ALERT: The online live-streamed concert by the UW-Madison’s Pro Arte Quartet — scheduled for this Friday night, March 5 — in the all-Beethoven cycle of string quartets has been canceled and postponed until next year. The Friday, April 9 installment of the Beethoven cycle will be held as Installment 7 instead of 8.  

By Jacob Stockinger

Classical music critics of The New York Times have once again picked their Top 10 online concerts for the month of March.

The Ear has found such lists helpful for watching and hearing, but also informative to read, if you don’t actually “attend” the concert.

If you have read these lists before, you will see that this one is typical.

It offers lots of links with background about the works and performers; concert times (Eastern); and how long the online version is accessible.

Many of the performers will not be familiar to you but others – such as pianist Mitsuko Uchida (below, in a photo by Hiroyuki Ito for the Times), who will perform an all-Schubert recital, will be very familiar.

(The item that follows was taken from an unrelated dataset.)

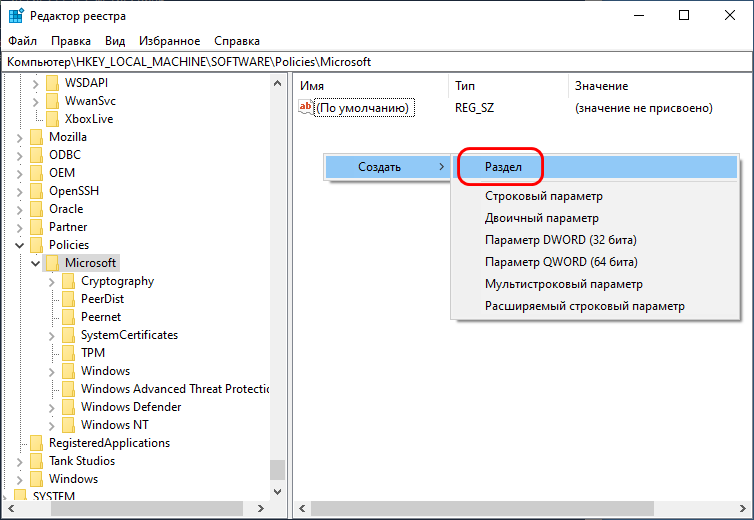Collapse the Microsoft key node
754x520 pixels.
coord(35,263)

But the critics once again emphasize new music and even several world premieres – including one by Richard Danielpour — and a path-breaking but only recently recorded live performance of the 1920 opera “Die Tote Stadt” (The Dead City) by long-neglected composer Erich Wolfgang Korngold (below), who is best known for his Hollywood movie scores but who also wrote compelling classical concert hall music. (In the YouTube video at the bottom, you can hear soprano Renée Fleming sing “Marietta’s Song.’)

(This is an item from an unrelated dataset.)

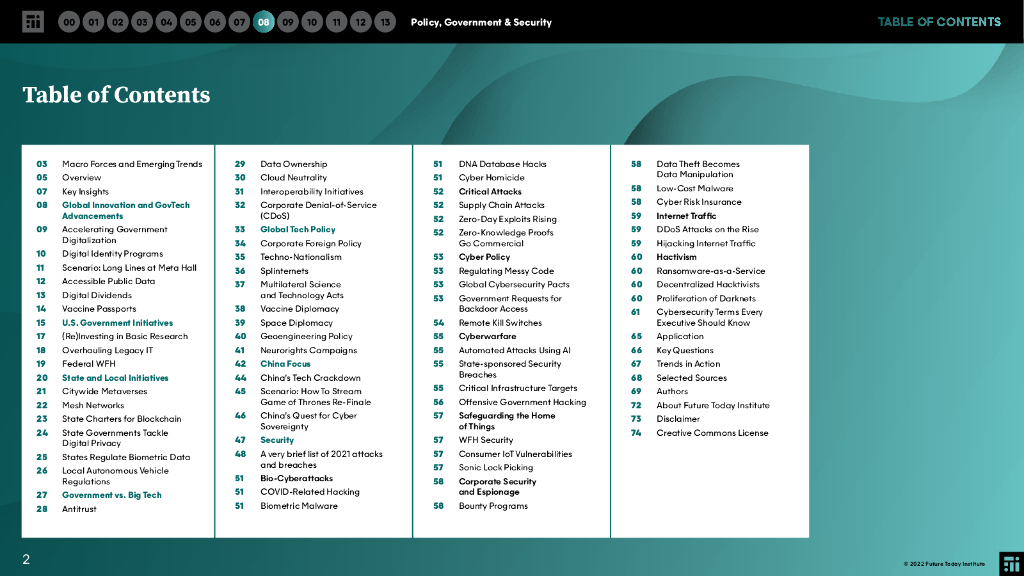Open the Hacktivism section heading
This screenshot has height=576, width=1024.
(x=676, y=257)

But some works that are more familiar by more standard composers – including Mozart, Beethoven, Schubert, Schumann, Ravel and Copland – are also included.

The Times critics have also successfully tried to shine a spotlight on Black composers and Black performers, such as the clarinetist and music educator Anthony McGill (below top), who will perform a clarinet quintet by composer Samuel Coleridge-Taylor (below) and music in the setting of the Metropolitan Museum of Art.

No purists, the critics also suggest famous oboe and clarinet works in transcriptions for the saxophone by composer-saxophonist Steven Banks (below).

Also featured is a mixed media performance of words and music coordinated by the award-winning Nigerian-American novelist, essayist and photographer Teju Cole (below), whose writings and photos are irresistible to The Ear.

Here is a link to the story in the Times: https://www.nytimes.com/2021/02/25/arts/music/classical-music-streaming-concerts.html

Are there other online concerts in March – local, regional, national or international – that you recommend in addition to the events listed in the Times?

The Ear wants to hear.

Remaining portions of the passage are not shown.